As of Wednesday afternoon, the anti-endorsement list featured 12 men: Home Depot co-founder Ken Langone; former fast-food CEO Andy Puzder; former Verizon CEO Lowell McAdam; JPMorgan Chase CEO Jamie Dimon; Disney CEO Bob Iger; former General Electric CEO Jeffrey Immelt; former Goldman Sachs CEO Lloyd Blankfein; former Federal Reserve Chairman Alan Greenspan; Jon Cowan, president of the business-backed Democratic think tank Third Way; billionaire investor Leon Cooperman; Home Depot co-founder Bernard Marcus; and billionaire hedge fund manager Stanley Druckenmiller. (HuffPost’s parent company, Verizon Media, is owned by Verizon.)
The list includes a quote from each man, presented in a way that depicts them as either denouncing the senator (Cooperman: “Bernie Sanders, in my opinion, doesn’t have a clue”) or scoffing at calls for a more equitable society (Greenspan: “Remember the basic problem of inequality is a fact that people are born that way”).

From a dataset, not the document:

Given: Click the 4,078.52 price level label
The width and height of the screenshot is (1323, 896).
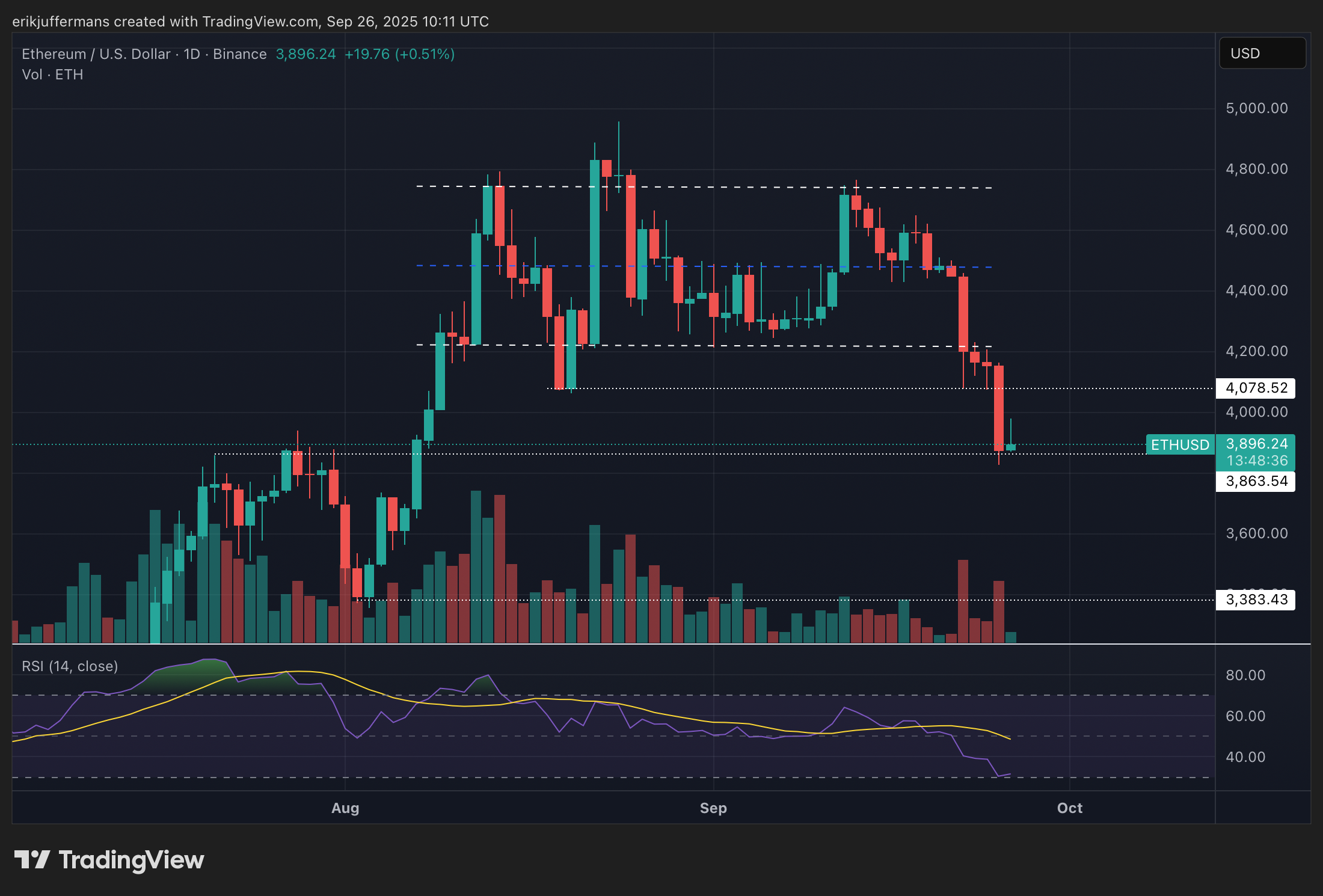Looking at the screenshot, I should (1256, 388).
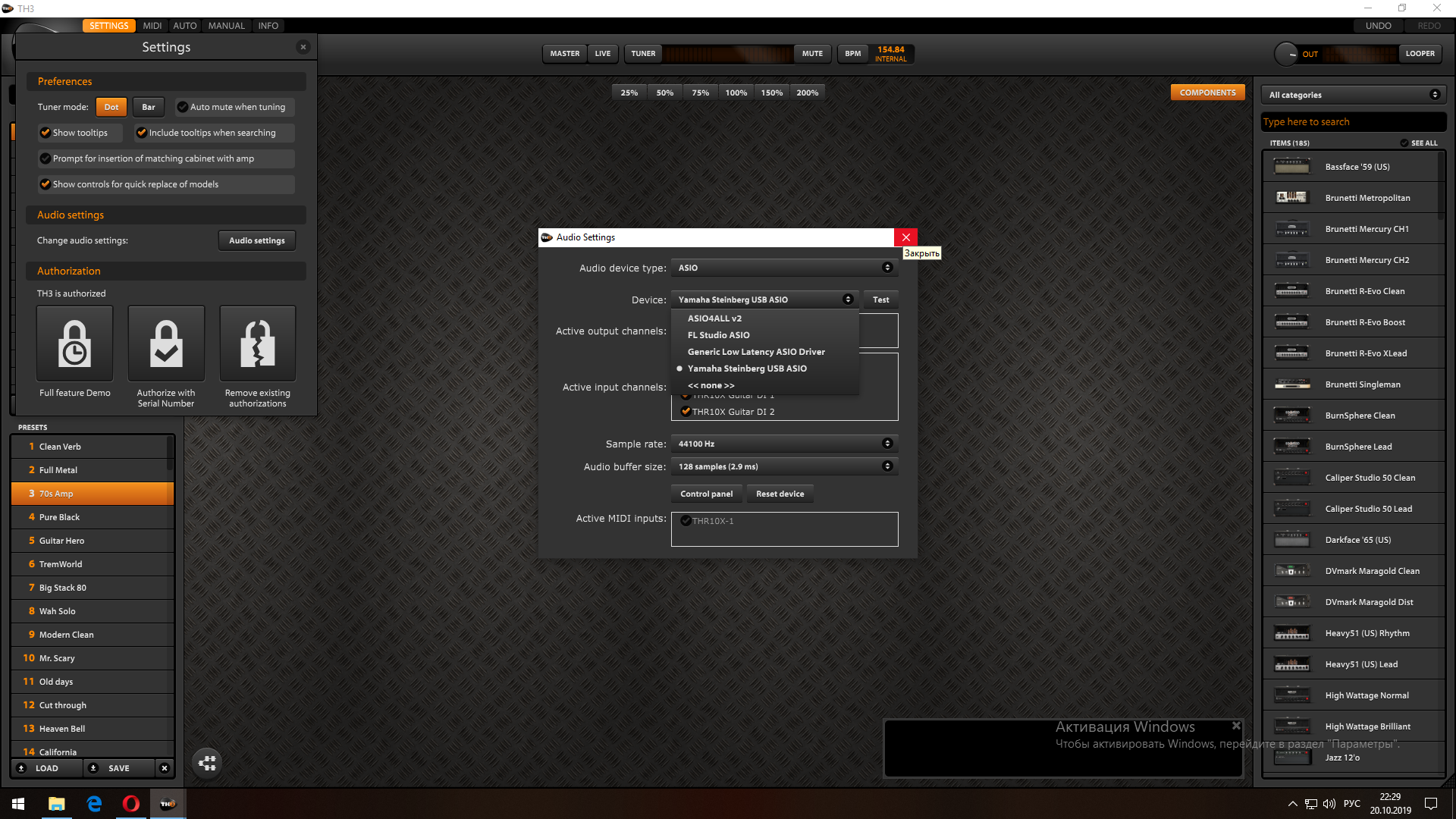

Sanders’ campaign also notes the role each person has played in disenfranchising workers, perpetuating inequality or undermining economic progressivism. For example, the page points out that Puzder, who withdrew from consideration as President Donald Trump’s secretary of labor amid scrutiny of his labor violations and support for greater immigration, “made more money in a day than his minimum-wage fast food workers made in a year.”
As with any campaign material, Sanders’ anti-endorsements list is curated for maximum impact. The senator has critics who are not exclusively wealthy white men, for one thing.
At the same time, it is hard to argue that Sanders does not inspire uniquely potent fear and disdain from the country’s corporate titans. Hours before Sanders rolled out Wednesday’s list, an interview went to print in which still another billionaire, the Israeli-American media entrepreneur Haim Saban, singled out the senator for criticism among the dense field of Democratic presidential candidates.
“We love all 23 candidates,” Saban told The Hollywood Reporter. “No, minus one. I profoundly dislike Bernie Sanders, and you can write it. I don’t give a hoot. He’s a communist under the cover of being a socialist.”